Alle richieste estorsive, Chianese e Sarracino arrivano dopo che i fratelli Giuliano hanno concordato con l’imprenditore Antonio D’Alterio un corrispettivo di 123mila euro. Indubbiamente, rispetto a questa presunta estorsione, GiulianO sviluppa una narrazione cruda su minacce che travalicano, come abbiamo scritto nei giorni scorsi, anche quelle declinate abitualmente in base ai codici lessicali della tradizionale camorra estorsiva. Dalla lettura dei fatti, così riportati nell’ordinanza, si capisce pure che questo lavoro, questa commessa ai fratelli Giuliano, viene procacciata proprio da Antonio Sarracino, cognato di Domenico Ferrara, uno dei boss del clan di camorra egemone nella zona di Villaricca. 

Sempre dalla formulazione del capo di imputazione provvisorio A, si apprende che Luigi Giuliano dichiara anche che quel corrispettivo di 123mila euro fu regolarmente incassato totalmente, a rate.

L’altro capo di imputazione provvisorio, quello di cui ci occupiamo oggi e il cui testo integrale mettiamo a disposizione in calce a questo articolo, riguarda l’episodio dei camion GeoEco. Per intenderci, quelli che per anni hanno operato nell’ambito dei servizi del consorzio rifiuti CE2 che ha avuto la sua storica sede in quel di Teverola. Luigi Giuliano racconta che a bordo della BMW X5 di Chianese, lui, il fratello, lo stesso Emilio Chianese e Antonio Sarracino si recarono nell’area in cui parte di questi camion erano parcheggiati da tempo, non lontani dalle strutture di proprietà dello stesso Chianese e localizzate “ad Aversa, sotto al ponte della zona dell’uscita dell’Asse Mediano“. In realtà quello svincolo è chiamato comunemente “Asse Mediano”. Ma in realtà si tratta della ex strada statale 265 adesso divenuta strada provinciale e che contiene lungo la sua percorrenza uno svincolo che immette sulla Nola-Villa Literno o Asse Mediano che dir si voglia. La zona che identifica l’area di proprietà di Chianese è quella prospiciente all’uscita di Aversa sud. A sinistra, si va verso l’ippodromo Cirigliano e verso l’ospedale Moscati passando per il comune di Lusciano, a destra, si va verso Trentola e Parete e si incrocia immediatamente un’area, peraltro già da noi monitorata da tempo, in cui sotto al ponte ci sono un albergo (tra le altre cose oggetto di un duro contenzioso tra Chianese e un suo ex socio, di cui poi vi diremo), un autolavaggio e un centro collaudi.
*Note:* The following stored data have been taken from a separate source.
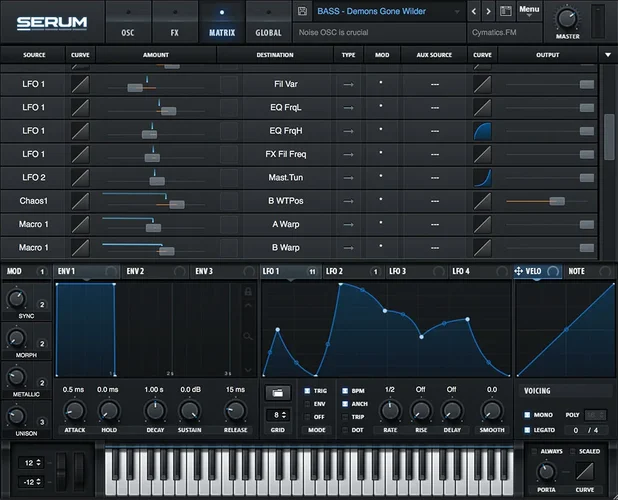Screen dimensions: 618x500
Task: Click the output curve icon for EQ FrqH
Action: coord(483,131)
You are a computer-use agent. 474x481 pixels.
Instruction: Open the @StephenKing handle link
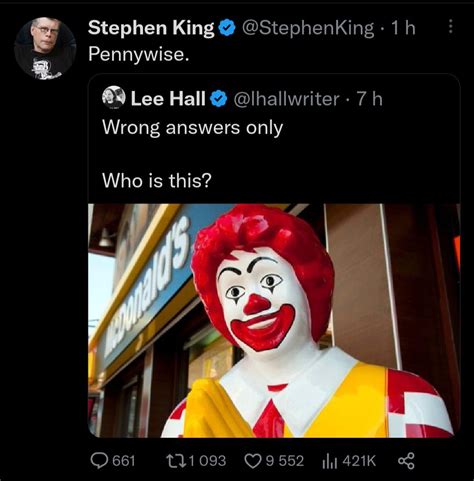308,28
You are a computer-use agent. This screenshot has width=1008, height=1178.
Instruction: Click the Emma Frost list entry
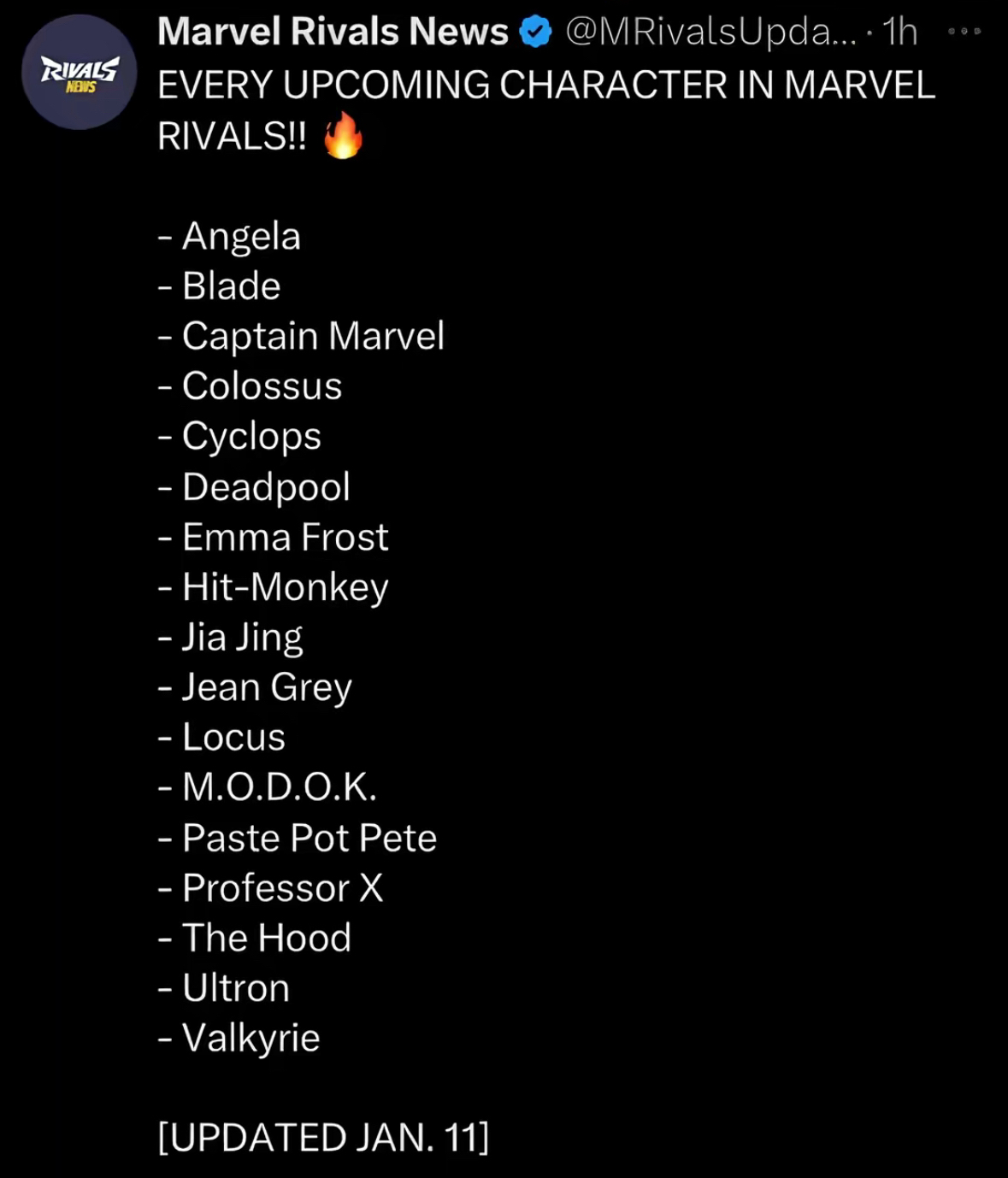pyautogui.click(x=285, y=537)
E qui il copione si ripete: i fratelli Giuliano cominciano a realizzare il complesso smaltimento di questi camion. In verità, materialmente, nel piazzale prospiciente alla proprietà di Chianese, ce ne sono solo 12 su 81. E’ evidente che se Luigi Giuliano parla di 81 camion, è perchè questo numero glielo avevano comunicato Chianese e Sarracino. Come succede nel caso del capannone di D’Alterio, capita che nel momento in cui i Giuliano cominciano ad operare, vengono fatti oggetto, questo sempre secondo il racconto del testimone di giustizia, di una richiesta estorsiva da parte di Antonio Sarracino e Emilio Chianese. Precisamente 6.000 euro glieli avrebbe chiesti Chianese e 1.500 euro Sarracino. Ed è proprio quest’ultimo, di fronte evidentemente all’impossibilità dichiarata dai Giuliano di pagare, a mandarli da Francesco Maglione, peraltro, conosciuto dai fratelli, in quanto imparentato con la moglie di Luigi Giuliani.
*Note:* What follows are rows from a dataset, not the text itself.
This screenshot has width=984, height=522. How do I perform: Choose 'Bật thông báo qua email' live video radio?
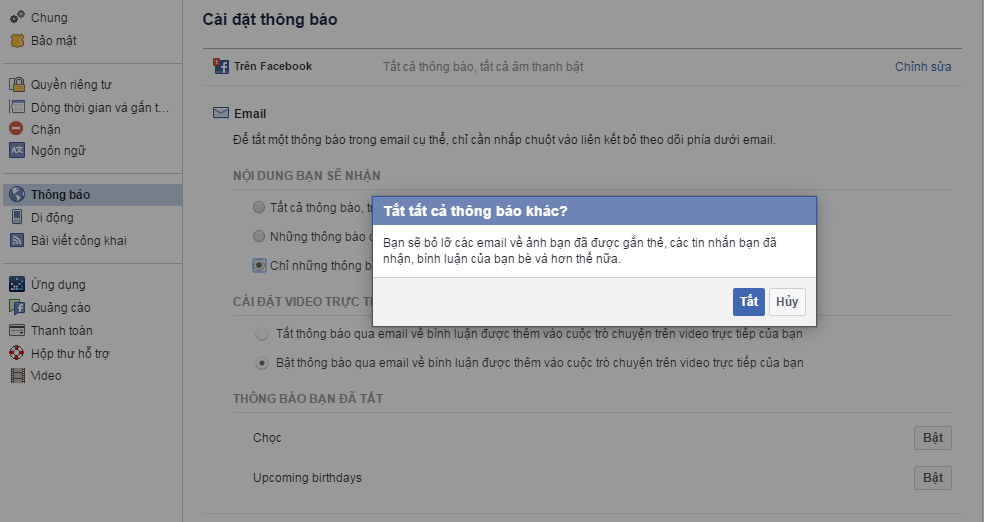click(262, 362)
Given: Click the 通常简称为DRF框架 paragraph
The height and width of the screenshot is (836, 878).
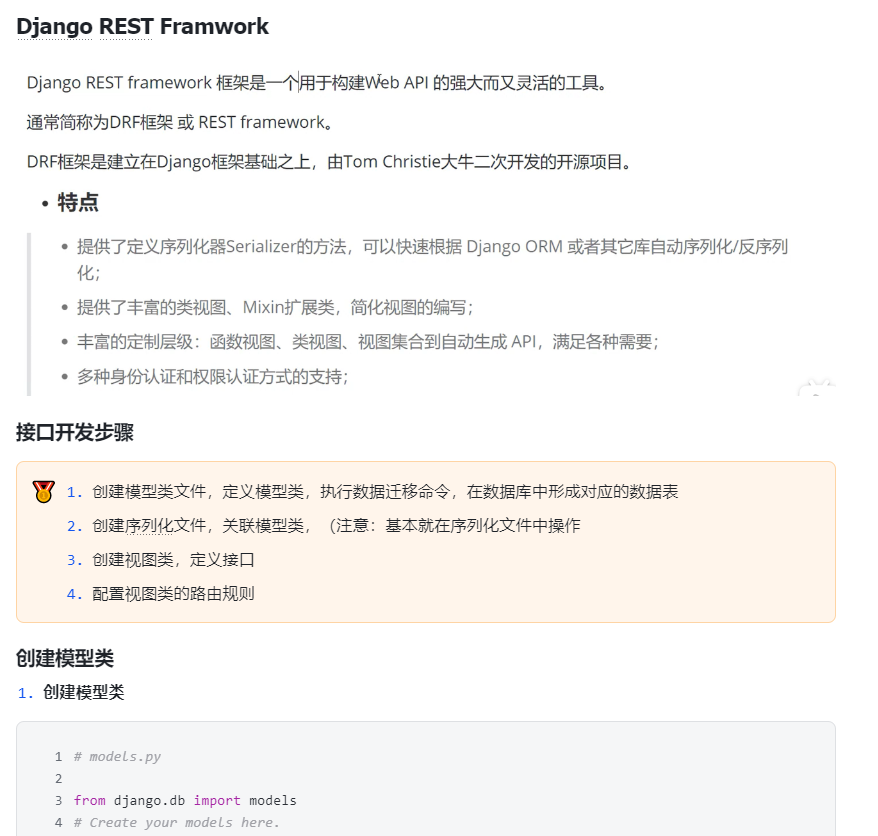Looking at the screenshot, I should click(x=180, y=122).
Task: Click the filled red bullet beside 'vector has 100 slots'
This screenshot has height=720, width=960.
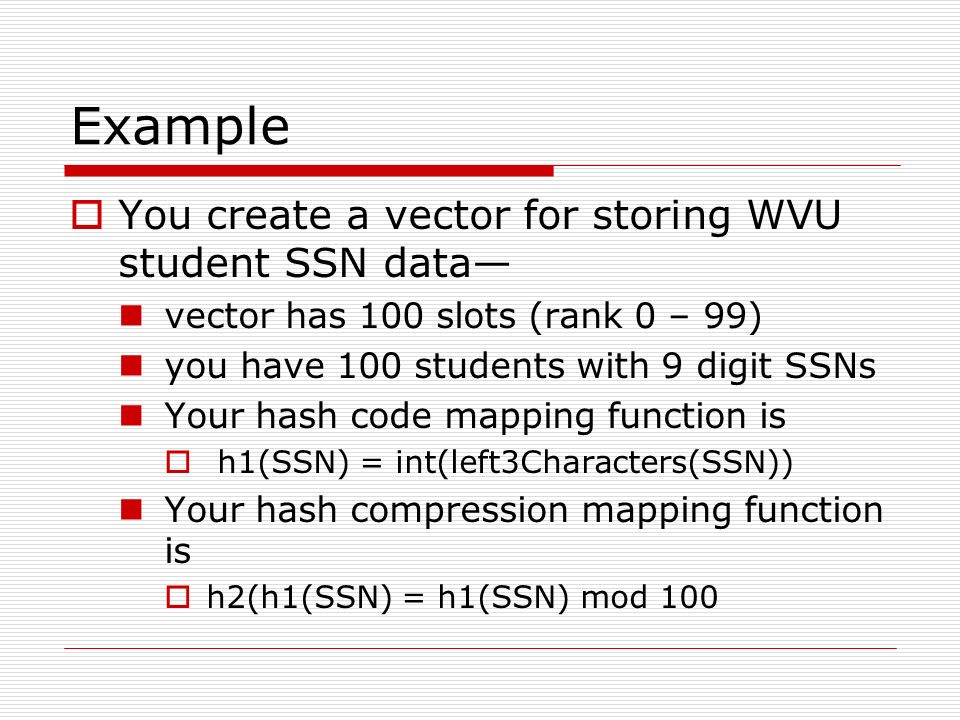Action: pos(131,316)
Dunque, la necessità di pagare l’estorsione, fa piombare i Giuliano nell’incubo dell’usura. Perchè Maglione è un usuraio e l’appuntato dei carabinieri in quiescenza Vincenzo Barbarisi, che con Maglione è stato già condannato in primo grado, rito abbreviato, ad una pena molto dura per questa storia, è il suo contabile. Dei 9mila euro chiesti, Maglione gli trattiene già 1.500 euro come interessi e gliene consegna 7.500. Quei soldi che poi determineranno un aggravio insostenibile del monte interessi, servono a corrispondere, secondo Luigi Giuliano, 6.000 euro a Chianese e 1.500 a Sarracino.
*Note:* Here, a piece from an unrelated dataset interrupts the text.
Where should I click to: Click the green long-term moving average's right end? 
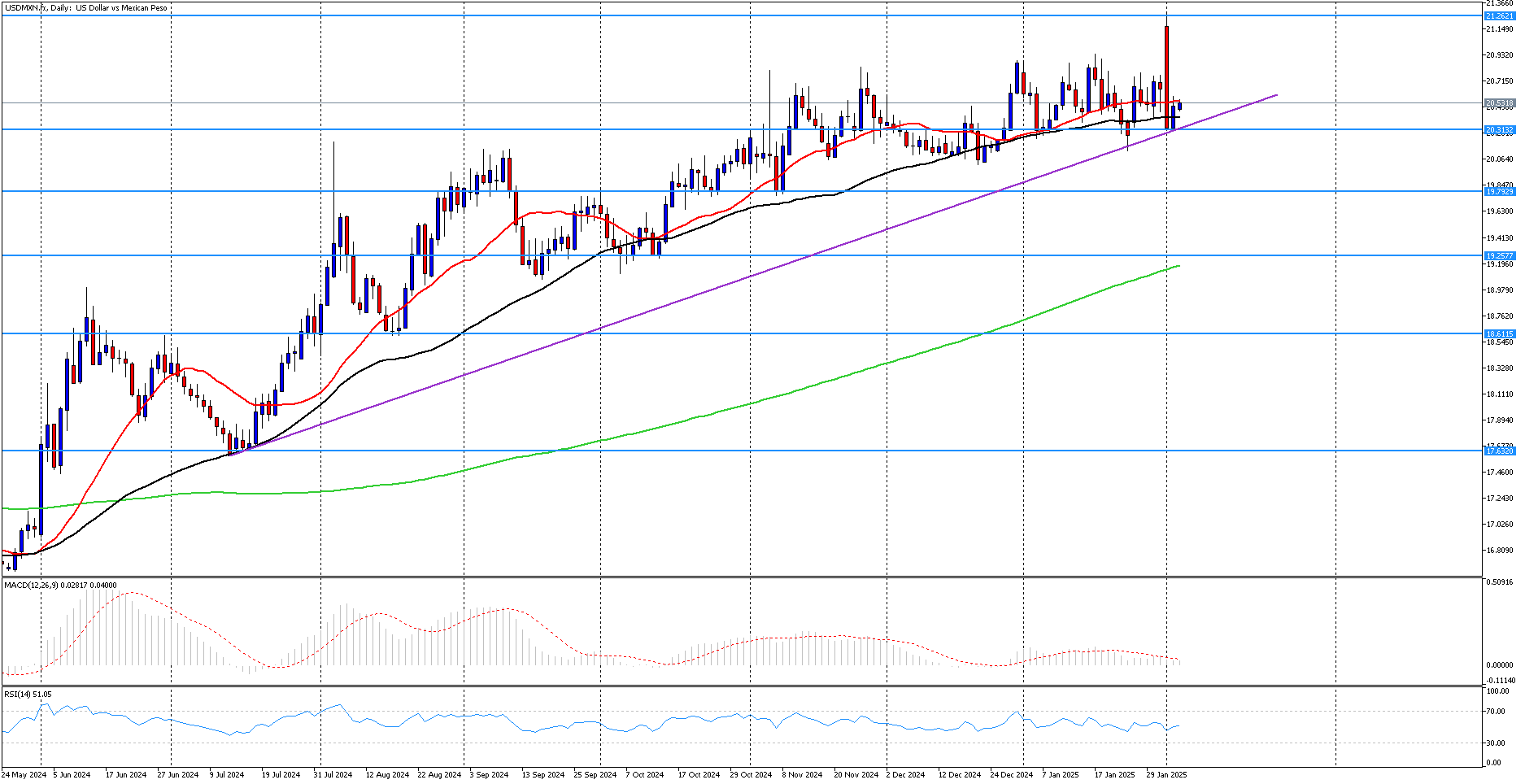click(x=1178, y=266)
Per cui, vorremmo capire se questo episodio dei camion, come viene inserito temporalmente nelle vicende riguardanti i rapporti tra i consuoceri e i fratelli Giuliano. Se infatti è avvenuto dopo la questione D’Alterio, si assiste ad una scena di 4 persone che viaggiano in auto insieme, all’indomani delle crudeli minacce che due di loro hanno fatto ai danni delle altre due in modo che queste cedessero e pagassero l’estorsione, precipitandoli contemporaneamente nel precipizio dell’usura. Se, invece, il rapporto tra l’episodio dei camion e quello del capannone di D’Alterio si ribalta temporalmente, non è che cambi granchè. In poche parole, la pesante ipoteca criminale che i Giuliano subivano non rappresentava un elemento sufficiente per troncare i rapporti con Chianese e Sarracino.

L’idea che emerge (poi se ci sbagliamo saremo pronti a riconoscerlo), è che i Giuliano, questi lavori non li avrebbero mai presi se non gli fossero stati offerti dai due imprenditori tra di loro consuoceri. Ora, una domanda: se un camorrista mi offre un lavoro, io lo accetto, poi minaccia di ammazzare me, i miei familiari, di sciogliermi in una vasca di acido, in modo che io gli paghi un’estorsione pesante. Contemporaneamente mi indirizza da un usuraio che mi dà i soldi, che io consegno ai camorristi e che poi mi distrugge con tassi di interesse assolutamente stellari, si è portati a pensare che uno, dopo un giorno, un mese, sei mesi e anche un anno, non prenda un altro lavoro, sempre da quei due camorristi, i quali, naturalmente, nelle more, non hanno abitato in un monastero del Tibet, ma sono sempre quelli che sono.

Ecco perchè abbiamo scritto all’inizio di questo articolo, e lo ribadiamo alla fine, che sicuramente ci manca qualche passaggio, qualche elemento, perchè poste così, le accuse e soprattutto messa così, anche sull’onda di una tragedia umana, com’è stata sicuramente quella del suicidio di Giuseppe Giuliani, non è che ci convince più di tanto lo schema senza sfumature e nitidamente perimetrato che definisce, da un lato, l’identità delle vittime e, dall’altro, quello dei carnefici.